MMP audio is split up into several drivers that operate the audio-related functionality on the SoC, and a codec driver. This page aims to document my understanding of each software component.

Driver components

sound/soc/pxa/mmp-sspa.c

This file drives the Synchronous Serial Port for Audio. We program the SSPA registers to request playback or recording, starting vs stopping a stream, as well as setting various parameters such as format and sample rate.

sound/soc/pxa/mmp-pcm.c

This driver coordinates the transfer of PCM (i.e. audio) data to or from the codec into memory.

sound/soc/codecs/rt5631.c

This is the codec driver, which turns digital PCM data into audible, analog sounds for playback, and the opposite for recording.

tdma

Data transfer and DMA

Taking playback as an example:

PCM audio data is written directly into the audio SRAM (this is the way that the driver is currently set up). The ASoC core calls into sspa, mmp-pcm and codec layers as appropriate so that things get set up for playback.

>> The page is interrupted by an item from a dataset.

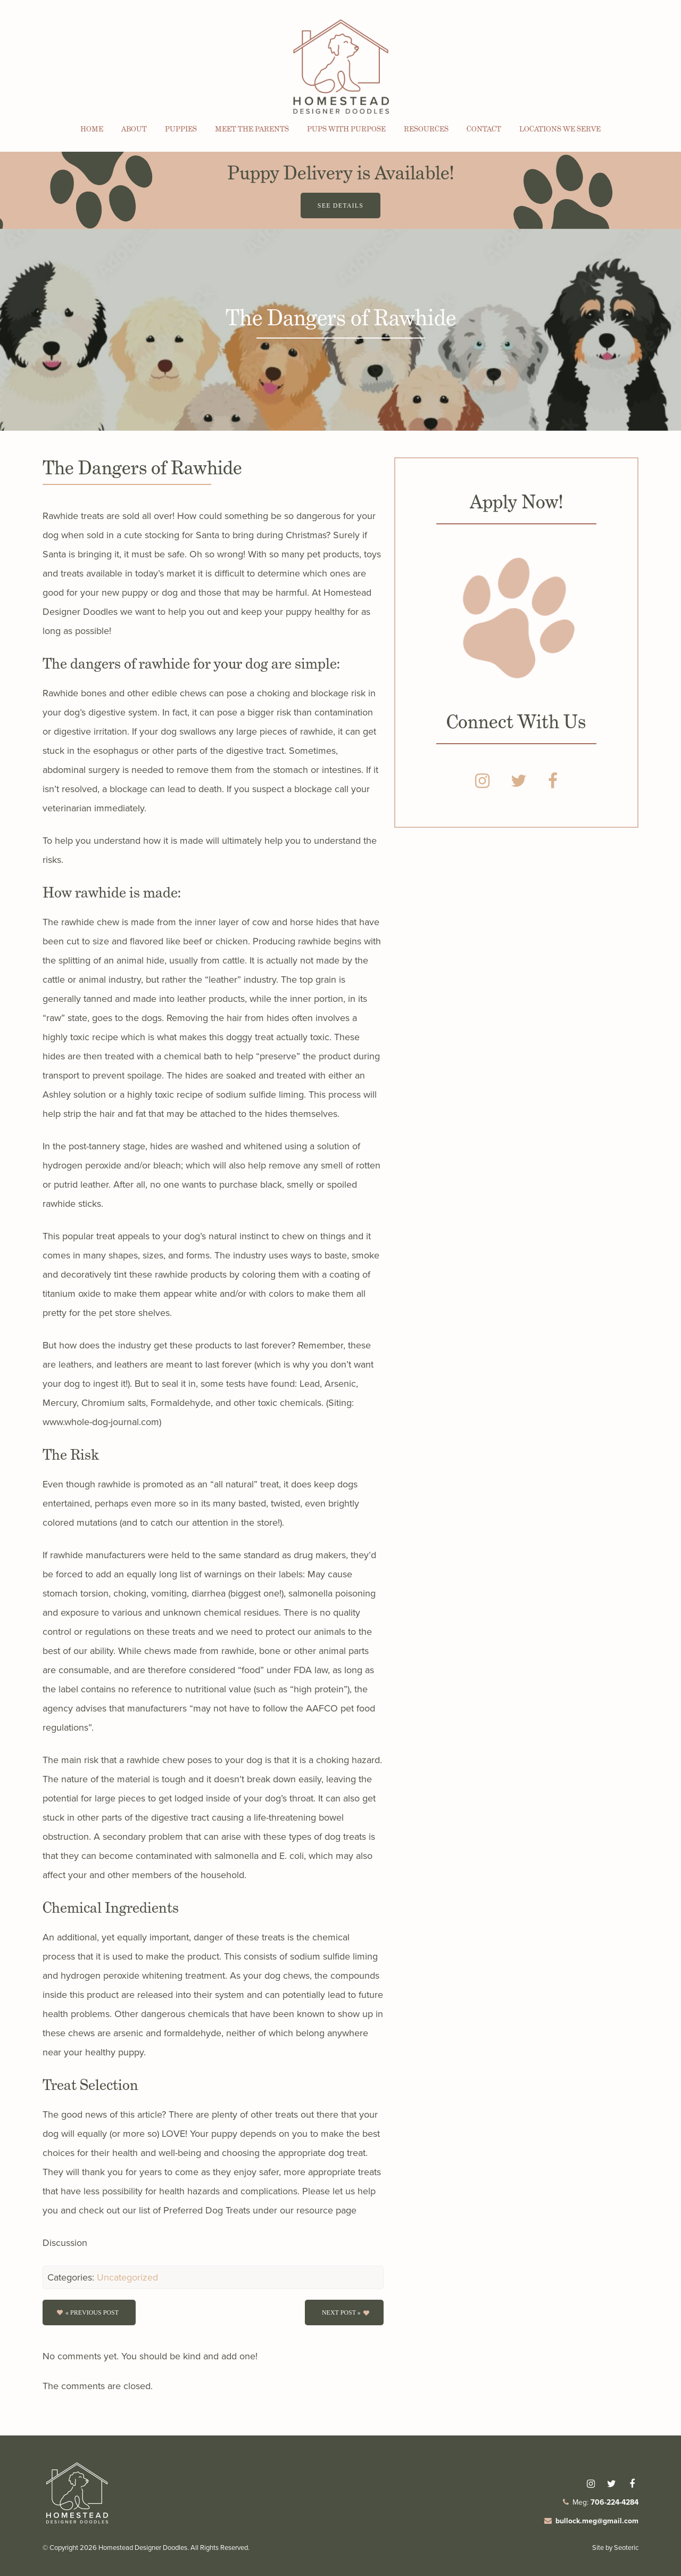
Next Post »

The SSPA layer has previously communicated some DMA parameters to the mmp-pcm layer. Specifically, it has set the DMA device address (dev_addr) in a structure shared between the two via snd_soc_dai_set_dma_data(). In the playback case, dev_addr is set to SSPA register 0x80 (SSPA_TX_DATA).

The mmp-pcm layer then uses the snd-dmaengine API to request that the audio data is copied (via the tdma driver) from audio SRAM to the write port of the SSPA - passing on the dev_addr that was set by the SSPA layer.

The above description might suggest that audio data could alternatively be reproduced by writing data to that register, but Mitch Bradley's investigation on MMP2 shows that this register simply cannot be used in this way, and also that the value of dev_addr is actually completely unused:
Reading from the SSPA RX FIFO via the SSPA_RX_DATA register and writing to the TX FIFO via the SSPA_TX_DATA register doesn't appear to be possible -- the only to move data to/from the FIFOs is by using the DMA engines.
On channel 0, which is the playback channel, all DMA source addresses are interpreted as being in audio SRAM, and all DMA destination addresses are ignored entirely, as channel 0 is hardwired to feed into the corresponding SSPA unit's TX FIFO). Consequently, whether destination address increment or destination address hold mode is chosen makes no difference at all. (similar story for the capture channel)

The data is encoded as a digital electronic signal and is sent to the codec, which then turns it into an analog signal sent to the speakers.